Records shown:
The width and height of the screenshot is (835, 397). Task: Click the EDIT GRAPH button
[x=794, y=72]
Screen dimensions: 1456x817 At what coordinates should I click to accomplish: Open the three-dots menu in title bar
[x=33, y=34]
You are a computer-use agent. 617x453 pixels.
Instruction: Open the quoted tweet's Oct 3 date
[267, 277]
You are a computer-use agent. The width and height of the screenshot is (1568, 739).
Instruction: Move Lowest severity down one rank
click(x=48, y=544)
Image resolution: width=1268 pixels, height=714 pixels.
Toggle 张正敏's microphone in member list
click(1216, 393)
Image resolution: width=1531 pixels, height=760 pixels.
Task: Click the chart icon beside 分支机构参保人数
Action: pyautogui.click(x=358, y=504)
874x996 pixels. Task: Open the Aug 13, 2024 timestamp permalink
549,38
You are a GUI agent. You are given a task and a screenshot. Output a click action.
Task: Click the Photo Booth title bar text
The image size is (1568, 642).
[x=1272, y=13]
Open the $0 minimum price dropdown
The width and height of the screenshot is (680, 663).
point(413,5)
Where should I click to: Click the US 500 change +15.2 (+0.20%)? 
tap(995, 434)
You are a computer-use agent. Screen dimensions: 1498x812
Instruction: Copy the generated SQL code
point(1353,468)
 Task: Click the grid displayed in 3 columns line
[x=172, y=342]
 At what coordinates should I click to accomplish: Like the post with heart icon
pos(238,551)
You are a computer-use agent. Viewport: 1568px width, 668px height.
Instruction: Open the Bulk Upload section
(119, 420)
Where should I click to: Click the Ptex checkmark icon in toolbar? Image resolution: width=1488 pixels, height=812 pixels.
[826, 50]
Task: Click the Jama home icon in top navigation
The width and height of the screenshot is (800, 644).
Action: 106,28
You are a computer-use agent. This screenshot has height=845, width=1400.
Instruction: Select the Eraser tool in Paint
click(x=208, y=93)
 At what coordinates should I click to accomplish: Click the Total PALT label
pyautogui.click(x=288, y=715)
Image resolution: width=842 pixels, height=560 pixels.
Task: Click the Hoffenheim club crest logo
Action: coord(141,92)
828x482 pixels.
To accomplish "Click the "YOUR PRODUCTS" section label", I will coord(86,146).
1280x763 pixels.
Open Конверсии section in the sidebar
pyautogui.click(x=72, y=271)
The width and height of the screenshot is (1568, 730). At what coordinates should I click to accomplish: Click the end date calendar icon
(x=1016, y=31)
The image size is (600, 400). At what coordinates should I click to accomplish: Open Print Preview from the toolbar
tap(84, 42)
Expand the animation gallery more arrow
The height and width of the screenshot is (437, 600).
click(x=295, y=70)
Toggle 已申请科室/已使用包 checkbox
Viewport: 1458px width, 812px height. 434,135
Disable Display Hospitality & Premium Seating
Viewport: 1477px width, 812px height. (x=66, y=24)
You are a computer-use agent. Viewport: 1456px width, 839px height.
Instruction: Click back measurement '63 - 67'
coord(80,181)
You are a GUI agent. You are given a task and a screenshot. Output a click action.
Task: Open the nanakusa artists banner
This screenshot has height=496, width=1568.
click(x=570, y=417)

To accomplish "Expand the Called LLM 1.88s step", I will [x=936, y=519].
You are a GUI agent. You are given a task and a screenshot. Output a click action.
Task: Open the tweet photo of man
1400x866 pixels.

Written exercise: Write out all of the records above again, replacing every "computer-use agent" with "desktop automation agent" and keeping everything else the same.

Answer to this problem:
The width and height of the screenshot is (835, 397). Task: Click the EDIT GRAPH button
[x=794, y=72]
Screen dimensions: 1456x817 At what coordinates should I click to accomplish: Open the three-dots menu in title bar
[x=33, y=34]
You are a desktop automation agent. 617x453 pixels.
Instruction: Open the quoted tweet's Oct 3 date
[267, 277]
You are a desktop automation agent. The width and height of the screenshot is (1568, 739).
Instruction: Move Lowest severity down one rank
click(x=48, y=544)
Image resolution: width=1268 pixels, height=714 pixels.
Toggle 张正敏's microphone in member list
click(1216, 393)
Image resolution: width=1531 pixels, height=760 pixels.
Task: Click the chart icon beside 分支机构参保人数
Action: pyautogui.click(x=358, y=504)
874x996 pixels. Task: Open the Aug 13, 2024 timestamp permalink
549,38
You are a GUI agent. You are given a task and a screenshot. Output a click action.
Task: Click the Photo Booth title bar text
The image size is (1568, 642).
[x=1272, y=13]
Open the $0 minimum price dropdown
The width and height of the screenshot is (680, 663).
point(413,5)
Where should I click to: Click the US 500 change +15.2 (+0.20%)? 
tap(995, 434)
You are a desktop automation agent. Screen dimensions: 1498x812
Instruction: Copy the generated SQL code
point(1353,468)
 Task: Click the grid displayed in 3 columns line
[x=172, y=342]
 At what coordinates should I click to accomplish: Like the post with heart icon
pos(238,551)
You are a desktop automation agent. Viewport: 1568px width, 668px height.
Instruction: Open the Bulk Upload section
(119, 420)
Where should I click to: Click the Ptex checkmark icon in toolbar? Image resolution: width=1488 pixels, height=812 pixels.
[826, 50]
Task: Click the Jama home icon in top navigation
The width and height of the screenshot is (800, 644).
Action: 106,28
You are a desktop automation agent. This screenshot has height=845, width=1400.
Instruction: Select the Eraser tool in Paint
click(x=208, y=93)
 At what coordinates should I click to accomplish: Click the Total PALT label
pyautogui.click(x=288, y=715)
Image resolution: width=842 pixels, height=560 pixels.
Task: Click the Hoffenheim club crest logo
Action: coord(141,92)
828x482 pixels.
To accomplish "Click the "YOUR PRODUCTS" section label", I will coord(86,146).
1280x763 pixels.
Open Конверсии section in the sidebar
pyautogui.click(x=72, y=271)
The width and height of the screenshot is (1568, 730). At what coordinates should I click to accomplish: Click the end date calendar icon
(x=1016, y=31)
The image size is (600, 400). At what coordinates should I click to accomplish: Open Print Preview from the toolbar
tap(84, 42)
Expand the animation gallery more arrow
The height and width of the screenshot is (437, 600).
click(x=295, y=70)
Toggle 已申请科室/已使用包 checkbox
Viewport: 1458px width, 812px height. 434,135
Disable Display Hospitality & Premium Seating
Viewport: 1477px width, 812px height. (x=66, y=24)
You are a desktop automation agent. Viewport: 1456px width, 839px height.
Instruction: Click back measurement '63 - 67'
coord(80,181)
You are a GUI agent. You are given a task and a screenshot. Output a click action.
Task: Open the nanakusa artists banner
This screenshot has height=496, width=1568.
click(x=570, y=417)

To accomplish "Expand the Called LLM 1.88s step", I will [x=936, y=519].
You are a GUI agent. You are given a task and a screenshot. Output a click action.
Task: Open the tweet photo of man
1400x866 pixels.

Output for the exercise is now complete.